Как уже было сказано, в настоящем исследовании для воссоздания истории этнического развития и формирования культуры вепсов используются разнообразные категории и типы источников, содержащих требующиеся для этого сведения: различные виды письменных памятников (летописи, описания путешествий, писцовые книги, акты и проч.), данные языкознания (топонимика, культурная лексика и лексика заимствований, факты диалектологии и проч.), археологические свидетельства (инвентарь из курганных некрополей юго-восточного Приладожья и проч.), материалы антропологии (скульптурные реконструкции по краниологическим данным, данные об обследовании живых объектов), фольклорные материалы (исторические предания и легенды) и этнографические описания. И хотя реальные доли участия каждого из перечисленных типов источников в освещении изучаемых процессов неодинаковы, роль любого из них не может быть уменьшена без ущерба для результата всего исследования. Наряду с этим нелишне отметить, что в основу работы положены все-таки свидетельства письменных источников, показания которых поверяются и корректируются всеми доступными средствами.
Несмотря на то что в целом количество используемых в работе источников велико, их распределение по отдельным периодам и географическим районам оставляет желать лучшего. Особенно слабо обеспечены источниками наиболее ранние периоды истории вепсского народа. Сравнительно мало сведений имеется о вепсах, расселившихся на далекой северо-восточной окраине области их обитания — в Заволочье. Это обстоятельство заставляет особенно бережно обращаться с имеющимися немногочисленными источниками, относящимися к периодам и местностям, слабо ими обеспеченным.

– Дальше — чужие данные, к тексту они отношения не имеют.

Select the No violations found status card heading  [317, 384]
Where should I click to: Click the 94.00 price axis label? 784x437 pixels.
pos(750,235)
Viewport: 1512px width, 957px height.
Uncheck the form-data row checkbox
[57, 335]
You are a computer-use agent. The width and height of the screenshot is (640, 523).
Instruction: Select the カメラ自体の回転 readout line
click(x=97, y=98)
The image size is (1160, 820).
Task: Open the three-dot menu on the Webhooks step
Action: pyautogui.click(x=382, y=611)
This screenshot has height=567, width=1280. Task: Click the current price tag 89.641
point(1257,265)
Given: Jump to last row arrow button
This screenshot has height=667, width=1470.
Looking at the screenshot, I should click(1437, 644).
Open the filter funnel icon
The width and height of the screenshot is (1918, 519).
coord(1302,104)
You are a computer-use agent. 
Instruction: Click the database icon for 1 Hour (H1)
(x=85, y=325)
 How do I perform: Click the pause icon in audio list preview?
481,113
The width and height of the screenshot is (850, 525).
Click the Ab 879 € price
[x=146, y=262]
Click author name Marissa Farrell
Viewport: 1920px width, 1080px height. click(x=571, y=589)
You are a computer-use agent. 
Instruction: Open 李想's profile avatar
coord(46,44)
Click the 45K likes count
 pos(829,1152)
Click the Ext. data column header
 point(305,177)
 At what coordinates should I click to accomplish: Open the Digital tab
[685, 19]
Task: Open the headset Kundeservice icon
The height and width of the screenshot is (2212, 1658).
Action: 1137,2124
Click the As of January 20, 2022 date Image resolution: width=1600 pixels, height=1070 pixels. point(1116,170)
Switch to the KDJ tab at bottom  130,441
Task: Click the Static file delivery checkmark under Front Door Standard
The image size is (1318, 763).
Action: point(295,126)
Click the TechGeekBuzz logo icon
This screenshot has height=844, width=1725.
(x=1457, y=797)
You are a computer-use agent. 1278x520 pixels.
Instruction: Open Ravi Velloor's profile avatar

Заслуживает упоминания и нуждается в специальной оговорке также вопрос о том, насколько полно зарегистрированы и изучены в настоящей работе источники, в составе которых можно ожидать обнаружения фактов, касающихся вепсской истории. Мы стремились, разумеется, к максимальной полноте. Для этой цели использованы и уже известные опубликованные источники, и впервые вводимые в научный оборот материалы, хранящиеся в архивах и музеях, и сведения, собранные во время экспедиционных этнографических обследований вепсов и соседних с ними народов.[2]
Но было бы, по меньшей мере, наивно полагать, будто мы исчерпали все возможности пополнения фактической основы изучения поставленной проблемы, будто круг источников замкнут и нет надежды сколько-нибудь заметным образом его расширить. Опыт, правда, показывает, что рассчитывать на скорое приращение некоторых категорий письменных источников не приходится: такие находки редки. Вместе с тем если исключить эти категории, то уже теперь без боязни серьезно ошибиться можно предсказать сильное возрастание в будущем количества и роли данных археологии, языкознания, антропологии, этнографии и фольклора. Труднее прогнозировать, насколько сильно скажется это обстоятельство на выводах, которые теперь приходится делать, основываясь на наличном материале. Есть основания предполагать, что в ближайшем будущем поводов для коренного их пересмотра не возникнет.Самый факт принадлежности вепсского языка к прибалтийско-финской группе финно-угорской языковой семьи, факт, установленный еще в 20-е годы прошлого столетия, определенно указывает направление, в котором должно вести работу по выяснению этногенеза вепсов; факты, отражающие историю языковых контактов вепсов с другими народами (заимствованная лексика и т. д.), подсказывают пути и приемы определения этнокультурных взаимодействий. Неудивительно поэтому, что лингвистика, ранее других наук сформировавшаяся в самостоятельную отрасль знания, и здесь, как и во многих других случаях, оказалась, так сказать, в авангарде и по постановке проблемы, и по приступу к практическому ее исследованию. Этот приоритет языкознания, кстати сказать, отчасти сохранившийся и до сих пор, породил некоторую недооценку выводов других наук, поставил лингвистов до известной степени в особые условия, в которых им принадлежала роль не только инициаторов, но и судей: ими произносилось последнее слово при определении истинности той или иной теории, касавшейся вопросов этногенеза и начальных этапов этнического развития вепсов. Недаром большая часть таких теорий сформулирована именно языковедами.
Несмотря на то что постепенное накопление самых разнообразных материалов, сопровождавшееся их критической оценкой, должно, казалось бы, способствовать прояснению проблемы, этого, в сущности, не происходило. Здесь сказывалось не только непонимание исследователями внутренних связей между различными сторонами процесса этнокультурного развития вепсов и разнородными фактами, отражающими эти связи, но и отсутствие верных методологических предпосылок, преобладание в науке идеалистических социологических концепций как общего, так и более частного порядка, в которых нашли выражение далеко не одни лишь научные поиски и заблуждения того или иного ученого, но также интересы господствующих классов.